[What you have to do] Starting at the top line, return each entry word for word.

Stored data
┄┄┄┄┄┄┄┄┄┄

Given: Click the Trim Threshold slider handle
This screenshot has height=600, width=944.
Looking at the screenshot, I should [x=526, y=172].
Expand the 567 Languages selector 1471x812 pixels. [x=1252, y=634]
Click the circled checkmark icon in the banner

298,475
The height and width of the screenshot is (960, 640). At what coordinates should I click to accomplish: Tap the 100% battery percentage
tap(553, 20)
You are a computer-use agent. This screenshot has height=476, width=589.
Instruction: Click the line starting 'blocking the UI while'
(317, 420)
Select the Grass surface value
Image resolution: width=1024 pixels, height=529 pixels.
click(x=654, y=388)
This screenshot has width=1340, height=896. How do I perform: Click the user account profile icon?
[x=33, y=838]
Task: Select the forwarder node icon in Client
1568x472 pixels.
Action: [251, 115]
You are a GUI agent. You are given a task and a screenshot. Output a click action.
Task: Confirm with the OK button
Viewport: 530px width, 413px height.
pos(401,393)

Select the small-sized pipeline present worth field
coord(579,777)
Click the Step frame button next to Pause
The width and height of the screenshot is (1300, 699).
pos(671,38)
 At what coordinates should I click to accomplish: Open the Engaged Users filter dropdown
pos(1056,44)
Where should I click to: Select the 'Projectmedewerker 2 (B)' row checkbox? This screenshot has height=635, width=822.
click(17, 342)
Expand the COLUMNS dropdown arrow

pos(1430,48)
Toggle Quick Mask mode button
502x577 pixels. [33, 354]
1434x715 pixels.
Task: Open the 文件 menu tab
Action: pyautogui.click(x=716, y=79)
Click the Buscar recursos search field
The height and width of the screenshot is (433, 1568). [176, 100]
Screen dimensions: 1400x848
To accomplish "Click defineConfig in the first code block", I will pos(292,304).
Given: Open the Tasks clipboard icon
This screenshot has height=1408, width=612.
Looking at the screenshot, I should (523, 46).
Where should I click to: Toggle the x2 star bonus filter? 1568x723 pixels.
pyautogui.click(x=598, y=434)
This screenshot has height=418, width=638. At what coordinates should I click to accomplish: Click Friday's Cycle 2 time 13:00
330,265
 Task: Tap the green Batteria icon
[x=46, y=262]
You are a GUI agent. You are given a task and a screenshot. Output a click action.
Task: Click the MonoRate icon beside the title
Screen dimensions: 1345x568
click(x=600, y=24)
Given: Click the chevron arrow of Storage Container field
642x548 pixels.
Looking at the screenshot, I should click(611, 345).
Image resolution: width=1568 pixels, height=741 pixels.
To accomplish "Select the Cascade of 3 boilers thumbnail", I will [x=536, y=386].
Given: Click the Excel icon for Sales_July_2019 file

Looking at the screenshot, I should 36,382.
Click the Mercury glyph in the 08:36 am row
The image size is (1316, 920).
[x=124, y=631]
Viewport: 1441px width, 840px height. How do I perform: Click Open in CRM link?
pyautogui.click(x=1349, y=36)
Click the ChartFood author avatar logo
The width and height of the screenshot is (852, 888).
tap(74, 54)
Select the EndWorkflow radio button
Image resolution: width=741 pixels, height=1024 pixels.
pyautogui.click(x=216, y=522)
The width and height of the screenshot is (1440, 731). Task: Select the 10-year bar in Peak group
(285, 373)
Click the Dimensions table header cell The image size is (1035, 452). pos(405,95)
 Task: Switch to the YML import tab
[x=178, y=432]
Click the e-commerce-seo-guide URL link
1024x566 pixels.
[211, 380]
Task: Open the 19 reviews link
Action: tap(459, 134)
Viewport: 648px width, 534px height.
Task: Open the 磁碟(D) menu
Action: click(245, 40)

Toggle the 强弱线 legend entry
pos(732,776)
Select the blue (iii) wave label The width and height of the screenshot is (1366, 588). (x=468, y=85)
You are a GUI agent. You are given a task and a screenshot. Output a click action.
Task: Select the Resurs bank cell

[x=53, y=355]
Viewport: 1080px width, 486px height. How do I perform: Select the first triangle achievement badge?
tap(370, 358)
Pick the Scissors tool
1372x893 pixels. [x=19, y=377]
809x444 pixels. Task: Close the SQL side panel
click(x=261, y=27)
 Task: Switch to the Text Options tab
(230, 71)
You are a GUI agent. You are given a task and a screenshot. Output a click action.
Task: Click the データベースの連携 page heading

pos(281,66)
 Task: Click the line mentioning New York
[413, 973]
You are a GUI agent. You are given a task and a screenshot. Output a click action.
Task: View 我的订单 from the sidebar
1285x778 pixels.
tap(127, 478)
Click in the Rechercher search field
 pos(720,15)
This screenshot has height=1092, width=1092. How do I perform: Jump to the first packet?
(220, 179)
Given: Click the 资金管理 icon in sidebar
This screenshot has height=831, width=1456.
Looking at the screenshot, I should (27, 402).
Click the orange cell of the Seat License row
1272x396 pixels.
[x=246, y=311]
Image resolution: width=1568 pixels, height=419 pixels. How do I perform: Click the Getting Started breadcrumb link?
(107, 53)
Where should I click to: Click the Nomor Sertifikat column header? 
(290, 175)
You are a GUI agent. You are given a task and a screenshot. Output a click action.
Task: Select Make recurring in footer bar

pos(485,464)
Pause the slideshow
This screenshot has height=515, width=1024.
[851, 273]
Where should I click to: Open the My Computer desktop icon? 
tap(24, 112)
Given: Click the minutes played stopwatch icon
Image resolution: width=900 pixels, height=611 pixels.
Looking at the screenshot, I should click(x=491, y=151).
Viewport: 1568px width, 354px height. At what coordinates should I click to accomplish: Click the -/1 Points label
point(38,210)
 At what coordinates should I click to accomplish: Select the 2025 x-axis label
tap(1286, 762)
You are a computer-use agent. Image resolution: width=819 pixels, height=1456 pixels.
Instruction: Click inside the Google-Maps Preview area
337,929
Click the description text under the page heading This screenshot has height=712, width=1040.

┄┄┄┄┄┄┄┄┄┄

[Your response]
Given: Click the Trim Threshold slider handle
This screenshot has height=600, width=944.
Looking at the screenshot, I should [x=526, y=172].
Expand the 567 Languages selector 1471x812 pixels. [x=1252, y=634]
Click the circled checkmark icon in the banner

298,475
The height and width of the screenshot is (960, 640). At what coordinates should I click to accomplish: Tap the 100% battery percentage
tap(553, 20)
You are a computer-use agent. This screenshot has height=476, width=589.
Instruction: Click the line starting 'blocking the UI while'
(317, 420)
Select the Grass surface value
Image resolution: width=1024 pixels, height=529 pixels.
click(x=654, y=388)
This screenshot has width=1340, height=896. How do I perform: Click the user account profile icon?
[x=33, y=838]
Task: Select the forwarder node icon in Client
1568x472 pixels.
Action: [251, 115]
You are a GUI agent. You are given a task and a screenshot. Output a click action.
Task: Confirm with the OK button
Viewport: 530px width, 413px height.
pos(401,393)

Select the small-sized pipeline present worth field
coord(579,777)
Click the Step frame button next to Pause
The width and height of the screenshot is (1300, 699).
pos(671,38)
 At what coordinates should I click to accomplish: Open the Engaged Users filter dropdown
pos(1056,44)
Where should I click to: Select the 'Projectmedewerker 2 (B)' row checkbox? This screenshot has height=635, width=822.
click(17, 342)
Expand the COLUMNS dropdown arrow

pos(1430,48)
Toggle Quick Mask mode button
502x577 pixels. [33, 354]
1434x715 pixels.
Task: Open the 文件 menu tab
Action: pyautogui.click(x=716, y=79)
Click the Buscar recursos search field
The height and width of the screenshot is (433, 1568). [176, 100]
Screen dimensions: 1400x848
To accomplish "Click defineConfig in the first code block", I will pos(292,304).
Given: Open the Tasks clipboard icon
This screenshot has height=1408, width=612.
Looking at the screenshot, I should (523, 46).
Where should I click to: Toggle the x2 star bonus filter? 1568x723 pixels.
pyautogui.click(x=598, y=434)
This screenshot has height=418, width=638. At what coordinates should I click to accomplish: Click Friday's Cycle 2 time 13:00
330,265
 Task: Tap the green Batteria icon
[x=46, y=262]
You are a GUI agent. You are given a task and a screenshot. Output a click action.
Task: Click the MonoRate icon beside the title
Screen dimensions: 1345x568
click(x=600, y=24)
Given: Click the chevron arrow of Storage Container field
642x548 pixels.
Looking at the screenshot, I should click(611, 345).
Image resolution: width=1568 pixels, height=741 pixels.
To accomplish "Select the Cascade of 3 boilers thumbnail", I will [x=536, y=386].
Given: Click the Excel icon for Sales_July_2019 file

Looking at the screenshot, I should 36,382.
Click the Mercury glyph in the 08:36 am row
The image size is (1316, 920).
[x=124, y=631]
Viewport: 1441px width, 840px height. How do I perform: Click Open in CRM link?
pyautogui.click(x=1349, y=36)
Click the ChartFood author avatar logo
The width and height of the screenshot is (852, 888).
tap(74, 54)
Select the EndWorkflow radio button
Image resolution: width=741 pixels, height=1024 pixels.
pyautogui.click(x=216, y=522)
The width and height of the screenshot is (1440, 731). Task: Select the 10-year bar in Peak group
(285, 373)
Click the Dimensions table header cell The image size is (1035, 452). pos(405,95)
 Task: Switch to the YML import tab
[x=178, y=432]
Click the e-commerce-seo-guide URL link
1024x566 pixels.
[211, 380]
Task: Open the 19 reviews link
Action: tap(459, 134)
Viewport: 648px width, 534px height.
Task: Open the 磁碟(D) menu
Action: click(245, 40)

Toggle the 强弱线 legend entry
pos(732,776)
Select the blue (iii) wave label The width and height of the screenshot is (1366, 588). (x=468, y=85)
You are a GUI agent. You are given a task and a screenshot. Output a click action.
Task: Select the Resurs bank cell

[x=53, y=355]
Viewport: 1080px width, 486px height. How do I perform: Select the first triangle achievement badge?
tap(370, 358)
Pick the Scissors tool
1372x893 pixels. [x=19, y=377]
809x444 pixels. Task: Close the SQL side panel
click(x=261, y=27)
 Task: Switch to the Text Options tab
(230, 71)
You are a GUI agent. You are given a task and a screenshot. Output a click action.
Task: Click the データベースの連携 page heading

pos(281,66)
 Task: Click the line mentioning New York
[413, 973]
You are a GUI agent. You are given a task and a screenshot. Output a click action.
Task: View 我的订单 from the sidebar
1285x778 pixels.
tap(127, 478)
Click in the Rechercher search field
 pos(720,15)
This screenshot has height=1092, width=1092. How do I perform: Jump to the first packet?
(220, 179)
Given: Click the 资金管理 icon in sidebar
This screenshot has height=831, width=1456.
Looking at the screenshot, I should (27, 402).
Click the orange cell of the Seat License row
1272x396 pixels.
[x=246, y=311]
Image resolution: width=1568 pixels, height=419 pixels. How do I perform: Click the Getting Started breadcrumb link?
(107, 53)
Where should I click to: Click the Nomor Sertifikat column header? 
(290, 175)
You are a GUI agent. You are given a task and a screenshot. Output a click action.
Task: Select Make recurring in footer bar

pos(485,464)
Pause the slideshow
This screenshot has height=515, width=1024.
[851, 273]
Where should I click to: Open the My Computer desktop icon? 
tap(24, 112)
Given: Click the minutes played stopwatch icon
Image resolution: width=900 pixels, height=611 pixels.
Looking at the screenshot, I should click(x=491, y=151).
Viewport: 1568px width, 354px height. At what coordinates should I click to accomplish: Click the -/1 Points label
point(38,210)
 At what coordinates should I click to accomplish: Select the 2025 x-axis label
tap(1286, 762)
You are a computer-use agent. Image resolution: width=819 pixels, height=1456 pixels.
Instruction: Click inside the Google-Maps Preview area
337,929
Click the description text under the page heading This screenshot has height=712, width=1040.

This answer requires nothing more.